GIVEN REQUEST A:
Extract the part of the chapter reference that runs from "D. Herrero-Pérez and" down to "uncertainty, topology optimization.", word for word.

-------- EXTRACT TO READ --------

A Multi-GPU Framework for Structural Optimization under Uncertainty

D. Herrero-Pérez and J. Martínez-Frutos

Computational Mechanics & Scientific Computing Group, Department of Structures and Construction, Technical University of Cartagena, Murcia, Spain

Full Bibliographic Reference for this chapter
D. Herrero-Pérez, J. Martínez-Frutos, "A Multi-GPU Framework for Structural Optimization under Uncertainty", in P. Iványi, B.H.V. Topping and G. Várady, (Editors), "Advances in Parallel, Distributed, Grid and Cloud Computing for Engineering", Saxe-Coburg Publications, Stirlingshire, UK, Chapter 2, pp 9-27, 2017. doi:10.4203/csets.40.2
Keywords: GPU computing, multilevel parallelism, software frameworks, uncertainty, topology optimization.

-------- EXTRACTED RECORDS --------

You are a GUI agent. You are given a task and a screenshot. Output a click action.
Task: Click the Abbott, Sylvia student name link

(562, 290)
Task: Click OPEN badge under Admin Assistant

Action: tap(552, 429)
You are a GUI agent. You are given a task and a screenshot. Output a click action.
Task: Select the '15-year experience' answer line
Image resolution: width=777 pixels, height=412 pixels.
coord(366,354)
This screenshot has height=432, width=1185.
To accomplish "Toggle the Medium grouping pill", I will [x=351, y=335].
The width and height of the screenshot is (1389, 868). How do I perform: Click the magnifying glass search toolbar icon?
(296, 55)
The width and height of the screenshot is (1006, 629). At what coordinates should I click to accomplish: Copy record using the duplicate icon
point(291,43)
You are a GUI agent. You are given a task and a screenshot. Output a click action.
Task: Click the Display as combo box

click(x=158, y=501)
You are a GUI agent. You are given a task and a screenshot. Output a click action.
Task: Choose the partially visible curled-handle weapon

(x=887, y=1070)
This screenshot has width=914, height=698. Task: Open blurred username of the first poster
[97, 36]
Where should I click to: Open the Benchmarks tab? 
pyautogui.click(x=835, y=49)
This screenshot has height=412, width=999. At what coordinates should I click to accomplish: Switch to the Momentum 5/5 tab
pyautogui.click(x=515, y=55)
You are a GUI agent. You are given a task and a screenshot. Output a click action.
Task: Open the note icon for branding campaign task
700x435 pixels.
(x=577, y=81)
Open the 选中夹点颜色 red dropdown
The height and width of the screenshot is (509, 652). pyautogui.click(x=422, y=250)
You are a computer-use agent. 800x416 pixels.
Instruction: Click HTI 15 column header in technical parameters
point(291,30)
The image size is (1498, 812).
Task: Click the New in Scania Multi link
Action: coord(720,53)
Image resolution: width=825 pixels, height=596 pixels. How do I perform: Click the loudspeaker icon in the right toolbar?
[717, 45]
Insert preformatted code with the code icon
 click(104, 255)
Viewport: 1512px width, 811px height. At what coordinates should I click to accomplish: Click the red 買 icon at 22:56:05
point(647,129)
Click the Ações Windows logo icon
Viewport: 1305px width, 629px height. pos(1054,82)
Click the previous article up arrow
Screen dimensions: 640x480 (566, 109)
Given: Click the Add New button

--------

GIVEN REQUEST B:
Copy out everything in the entries from the line containing "Open the 选中夹点颜色 red dropdown" down to the end of the entries, with both ends included and nothing changed.

RESULT A:
D. Herrero-Pérez and J. Martínez-Frutos

Computational Mechanics & Scientific Computing Group, Department of Structures and Construction, Technical University of Cartagena, Murcia, Spain

Full Bibliographic Reference for this chapter
D. Herrero-Pérez, J. Martínez-Frutos, "A Multi-GPU Framework for Structural Optimization under Uncertainty", in P. Iványi, B.H.V. Topping and G. Várady, (Editors), "Advances in Parallel, Distributed, Grid and Cloud Computing for Engineering", Saxe-Coburg Publications, Stirlingshire, UK, Chapter 2, pp 9-27, 2017. doi:10.4203/csets.40.2
Keywords: GPU computing, multilevel parallelism, software frameworks, uncertainty, topology optimization.

RESULT B:
Open the 选中夹点颜色 red dropdown
The height and width of the screenshot is (509, 652). pyautogui.click(x=422, y=250)
You are a computer-use agent. 800x416 pixels.
Instruction: Click HTI 15 column header in technical parameters
point(291,30)
The image size is (1498, 812).
Task: Click the New in Scania Multi link
Action: coord(720,53)
Image resolution: width=825 pixels, height=596 pixels. How do I perform: Click the loudspeaker icon in the right toolbar?
[717, 45]
Insert preformatted code with the code icon
 click(104, 255)
Viewport: 1512px width, 811px height. At what coordinates should I click to accomplish: Click the red 買 icon at 22:56:05
point(647,129)
Click the Ações Windows logo icon
Viewport: 1305px width, 629px height. pos(1054,82)
Click the previous article up arrow
Screen dimensions: 640x480 (566, 109)
Given: Click the Add New button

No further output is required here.